Te lezen fragment →
━━━━━━━━━━━━━━━━

Tweemaal speelt Joost Klein deze week in AFAS Live, en de eerste avond zien we hoe hij zijn gabberpop met dikke grijns vertolkt, maar ook dwars door zijn trauma’s heen gaat. En hoe 6000 mensen niets liever willen dan hem omhelzen en steunen.

Joost Klein (25) valt stil. Glimlacht. Begint te hakkelen. ‘Dit is een core memory.’ Stilte. ‘Ik ben heel dankbaar.’ Hij heeft net ‘Droom Groot’ gespeeld, met in de studioversie een hooligankoor dat door 30.000 kelen in de Alpha op Lowlands is opgenomen, en nu door nog eens 6000 kelen keihard wordt meegebruld. Honderden jonge jongens en meiden hebben de dresscode ter harte genomen: wit overhemd, simpele stropdas. Het Joost-uniform. ‘Droom Groot’ is Joost in de dop: euforische gabberpop en eurohouse over de bodemloze put waar-ie in zat, eenzaamheid, de mensen die hij verloor en de grote dromen die hij koesterde.

━━━━━━━━━━━━━━━━

Aangeleverde gegevens →

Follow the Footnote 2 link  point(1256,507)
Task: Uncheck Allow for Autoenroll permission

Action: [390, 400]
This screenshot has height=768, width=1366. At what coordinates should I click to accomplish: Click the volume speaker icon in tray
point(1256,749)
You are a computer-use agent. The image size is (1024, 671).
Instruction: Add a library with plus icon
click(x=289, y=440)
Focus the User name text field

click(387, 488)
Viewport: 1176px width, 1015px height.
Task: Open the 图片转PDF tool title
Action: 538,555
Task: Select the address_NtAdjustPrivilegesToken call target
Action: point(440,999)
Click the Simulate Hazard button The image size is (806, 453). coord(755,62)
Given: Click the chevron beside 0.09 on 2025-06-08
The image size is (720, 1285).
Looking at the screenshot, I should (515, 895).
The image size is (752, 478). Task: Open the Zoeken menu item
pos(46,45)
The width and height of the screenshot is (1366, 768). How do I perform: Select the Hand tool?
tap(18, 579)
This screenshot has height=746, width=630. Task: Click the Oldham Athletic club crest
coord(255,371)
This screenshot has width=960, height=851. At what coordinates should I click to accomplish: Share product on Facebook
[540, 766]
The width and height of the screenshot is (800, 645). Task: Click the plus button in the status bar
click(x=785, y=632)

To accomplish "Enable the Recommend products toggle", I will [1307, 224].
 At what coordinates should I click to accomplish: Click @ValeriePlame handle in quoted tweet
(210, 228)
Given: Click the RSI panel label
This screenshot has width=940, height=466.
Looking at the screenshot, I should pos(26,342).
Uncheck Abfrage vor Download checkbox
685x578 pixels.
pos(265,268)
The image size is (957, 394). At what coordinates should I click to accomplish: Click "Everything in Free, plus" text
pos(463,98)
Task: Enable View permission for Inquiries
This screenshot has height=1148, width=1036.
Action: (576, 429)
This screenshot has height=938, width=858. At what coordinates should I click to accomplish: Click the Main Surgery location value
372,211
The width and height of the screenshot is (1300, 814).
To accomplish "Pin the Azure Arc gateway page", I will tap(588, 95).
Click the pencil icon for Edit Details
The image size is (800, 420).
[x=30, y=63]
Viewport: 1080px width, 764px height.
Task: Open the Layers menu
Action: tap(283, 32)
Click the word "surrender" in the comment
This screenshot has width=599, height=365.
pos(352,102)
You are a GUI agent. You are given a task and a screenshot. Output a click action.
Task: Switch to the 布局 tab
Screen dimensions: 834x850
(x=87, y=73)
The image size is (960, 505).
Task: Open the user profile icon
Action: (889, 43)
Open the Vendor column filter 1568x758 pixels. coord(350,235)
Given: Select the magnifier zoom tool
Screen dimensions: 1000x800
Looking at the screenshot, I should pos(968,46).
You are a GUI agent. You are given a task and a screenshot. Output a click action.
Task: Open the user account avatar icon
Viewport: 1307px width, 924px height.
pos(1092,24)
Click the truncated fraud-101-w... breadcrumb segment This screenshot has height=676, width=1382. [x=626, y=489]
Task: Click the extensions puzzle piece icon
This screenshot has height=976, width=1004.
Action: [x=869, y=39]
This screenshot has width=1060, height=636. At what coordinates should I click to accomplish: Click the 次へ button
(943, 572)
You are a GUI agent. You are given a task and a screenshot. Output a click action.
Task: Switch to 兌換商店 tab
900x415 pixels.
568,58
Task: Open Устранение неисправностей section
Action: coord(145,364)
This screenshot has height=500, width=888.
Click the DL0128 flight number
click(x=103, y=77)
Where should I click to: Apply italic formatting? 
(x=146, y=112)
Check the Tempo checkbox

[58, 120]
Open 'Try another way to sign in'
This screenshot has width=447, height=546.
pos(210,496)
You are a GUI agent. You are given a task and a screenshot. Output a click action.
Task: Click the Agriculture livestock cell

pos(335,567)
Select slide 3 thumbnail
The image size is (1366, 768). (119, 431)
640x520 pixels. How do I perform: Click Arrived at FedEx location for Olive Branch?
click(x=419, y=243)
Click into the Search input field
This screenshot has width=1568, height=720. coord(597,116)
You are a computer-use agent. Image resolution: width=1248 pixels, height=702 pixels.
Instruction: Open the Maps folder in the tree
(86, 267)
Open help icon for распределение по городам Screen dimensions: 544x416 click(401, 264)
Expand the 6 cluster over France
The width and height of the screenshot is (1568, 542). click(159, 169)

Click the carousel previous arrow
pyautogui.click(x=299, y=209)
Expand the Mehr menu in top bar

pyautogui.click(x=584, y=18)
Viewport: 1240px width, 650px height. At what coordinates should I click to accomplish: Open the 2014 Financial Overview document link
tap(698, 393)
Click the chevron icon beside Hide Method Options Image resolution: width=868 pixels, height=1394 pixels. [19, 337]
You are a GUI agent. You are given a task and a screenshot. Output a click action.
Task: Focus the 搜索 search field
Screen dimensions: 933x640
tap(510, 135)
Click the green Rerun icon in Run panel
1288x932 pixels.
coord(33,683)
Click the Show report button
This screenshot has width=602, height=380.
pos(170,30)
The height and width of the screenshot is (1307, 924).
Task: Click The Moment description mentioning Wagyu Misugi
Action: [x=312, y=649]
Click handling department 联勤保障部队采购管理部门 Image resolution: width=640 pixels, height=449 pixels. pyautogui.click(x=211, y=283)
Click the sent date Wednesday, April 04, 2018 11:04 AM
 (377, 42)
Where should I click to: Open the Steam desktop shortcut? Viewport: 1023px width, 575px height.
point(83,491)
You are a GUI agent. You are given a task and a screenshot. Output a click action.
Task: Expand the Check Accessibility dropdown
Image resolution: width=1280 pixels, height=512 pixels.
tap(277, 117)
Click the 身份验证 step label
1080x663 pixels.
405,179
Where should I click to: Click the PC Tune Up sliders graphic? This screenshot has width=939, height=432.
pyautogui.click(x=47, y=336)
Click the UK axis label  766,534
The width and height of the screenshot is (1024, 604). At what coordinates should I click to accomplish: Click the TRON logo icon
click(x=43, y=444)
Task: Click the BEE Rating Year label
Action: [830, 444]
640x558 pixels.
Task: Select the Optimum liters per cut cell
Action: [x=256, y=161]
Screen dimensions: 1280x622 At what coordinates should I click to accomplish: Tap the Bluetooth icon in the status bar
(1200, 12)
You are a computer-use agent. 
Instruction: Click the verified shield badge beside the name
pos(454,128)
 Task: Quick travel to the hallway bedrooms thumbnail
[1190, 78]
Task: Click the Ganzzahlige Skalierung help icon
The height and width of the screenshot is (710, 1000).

━━━━━━━━━━━━━━━━

Opdrachteisen → Citeer alsjeblieft het volledige fragment over het concert van Joost Klein in AFAS Live, woord voor woord.

Antwoord →
Tweemaal speelt Joost Klein deze week in AFAS Live, en de eerste avond zien we hoe hij zijn gabberpop met dikke grijns vertolkt, maar ook dwars door zijn trauma’s heen gaat. En hoe 6000 mensen niets liever willen dan hem omhelzen en steunen.

Joost Klein (25) valt stil. Glimlacht. Begint te hakkelen. ‘Dit is een core memory.’ Stilte. ‘Ik ben heel dankbaar.’ Hij heeft net ‘Droom Groot’ gespeeld, met in de studioversie een hooligankoor dat door 30.000 kelen in de Alpha op Lowlands is opgenomen, en nu door nog eens 6000 kelen keihard wordt meegebruld. Honderden jonge jongens en meiden hebben de dresscode ter harte genomen: wit overhemd, simpele stropdas. Het Joost-uniform. ‘Droom Groot’ is Joost in de dop: euforische gabberpop en eurohouse over de bodemloze put waar-ie in zat, eenzaamheid, de mensen die hij verloor en de grote dromen die hij koesterde.